§ **Provided passage**:
....................
Chapter 3, How Different Is Different? explains some key concepts of descriptive statistics, such as averages, p-values, and the chi-square test. The purpose of this chapter is to show how to use such statistics on data residing in tables. The particular statistics and statistical tests are chosen for their practicality, and the chapter focuses on applying the methods, not explaining the underlying theory. Conveniently, most of the statistical tests that we want to do are feasible in Excel and even in SQL.

SQL Techniques

Several techniques are very well suited for the combination of SQL and Excel.

Chapter 4, Where Is It All Happening? Location, Location, Location, explains geography and how to incorporate geographic information into data analysis. Geography starts with locations, described by latitude and longitude. Locations are also described by various levels of geography, such as census blocks, zip code tabulation areas, and the more familiar counties and states, all of which have information available from the Census Bureau (or an equivalent organization in other countries). This chapter also discusses methods for comparing results at different levels of geography. And, finally, no discussion of geography would be complete without maps. Using basic Excel, it is possible to build very rudimentary maps.
....................
§ **Available data**:
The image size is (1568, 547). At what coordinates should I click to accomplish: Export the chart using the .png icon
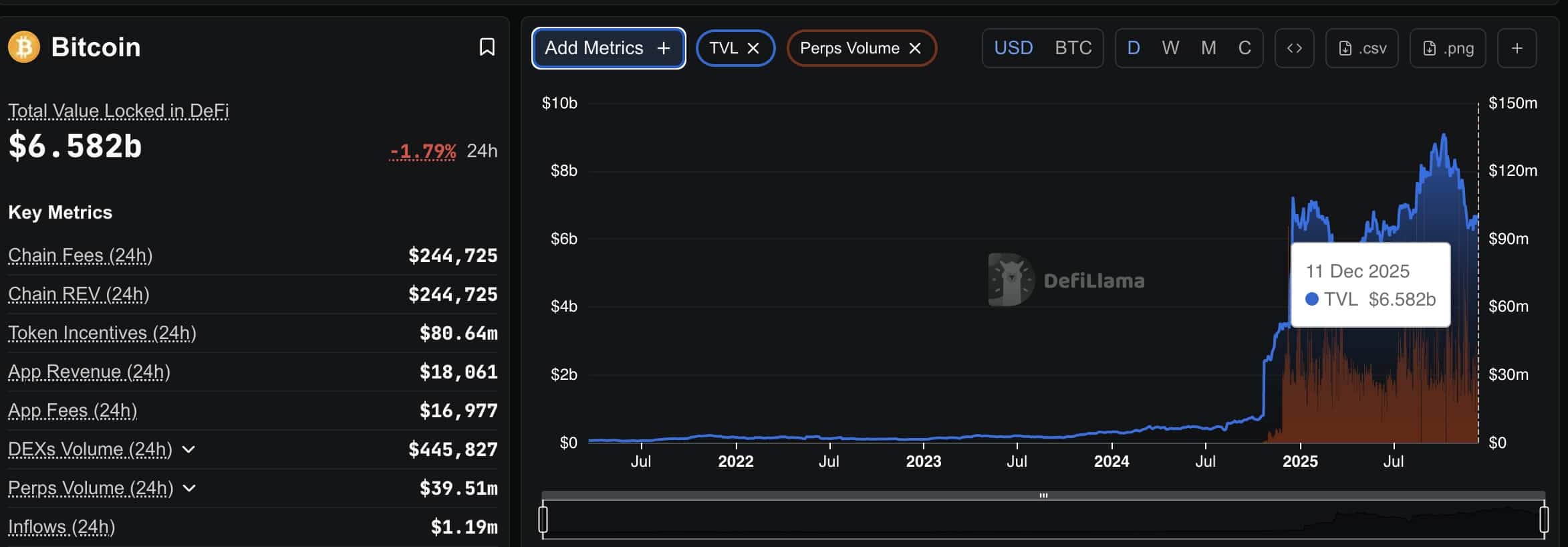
....................
§ **List of tasks**:
(a) Write down, word for word, the portion of the book chapter overview starting at "Chapter 3, How" and ending at "SQL and Excel.".
(b) Resume the book chapter overview after its final sentence, continuing in the same style.

§ **Written answers**:
(a)
Chapter 3, How Different Is Different? explains some key concepts of descriptive statistics, such as averages, p-values, and the chi-square test. The purpose of this chapter is to show how to use such statistics on data residing in tables. The particular statistics and statistical tests are chosen for their practicality, and the chapter focuses on applying the methods, not explaining the underlying theory. Conveniently, most of the statistical tests that we want to do are feasible in Excel and even in SQL.

SQL Techniques

Several techniques are very well suited for the combination of SQL and Excel.

(b)
Chapter 5, It’s a Matter of Time, discusses another key attribute of customer behavior: when things occur. This chapter describes how to access features of dates and times in databases, and then how to use this information to understand customers.

The chapter includes examples for accurately making year-over-year comparisons, for summarizing by day of the week, for measuring durations in days, weeks, and months, and for calculating the number of active customers by day, historically. The chapter ends with a simple animation in Excel—the only use of Visual Basic in the book.

Chapters 6 and Chapter 7 explain one of the most important analytic techniques for understanding customers over time. Survival analysis has its roots in traditional statistics, and it is very well suited to problems related to customers.

Chapter 6, How Long Will Customers Last? Survival Analysis to Understand Customers and Their Value, introduces the basic ideas of hazard probabilities and survival, explaining how to calculate them easily using the combination of SQL and Excel. Perhaps surprisingly, sophisticated statistical tools are not needed to get started using survival analysis. Chapter 6 then explains how important ideas in survival analysis, such as average customer lifetime, can be used in a business context. It continues by explaining how to put these pieces together into a forecast and for customer value calculations.

Chapter 7, Factors Affecting Survival: The What and Why of Customer Tenure, extends the discussion in three different areas. First, it addresses a key problem in many customer-oriented databases: left truncation. Second, it explains a very interesting idea in survival analysis called competing risks. This idea incorporates the fact that customers leave for different reasons. The third idea is to use survival analysis for before-and-after analysis. That is, how can we quantify what happens to customers when something happens during their lifetime—such as quantifying the effect of enrollment in a loyalty program or of a major billing fiasco.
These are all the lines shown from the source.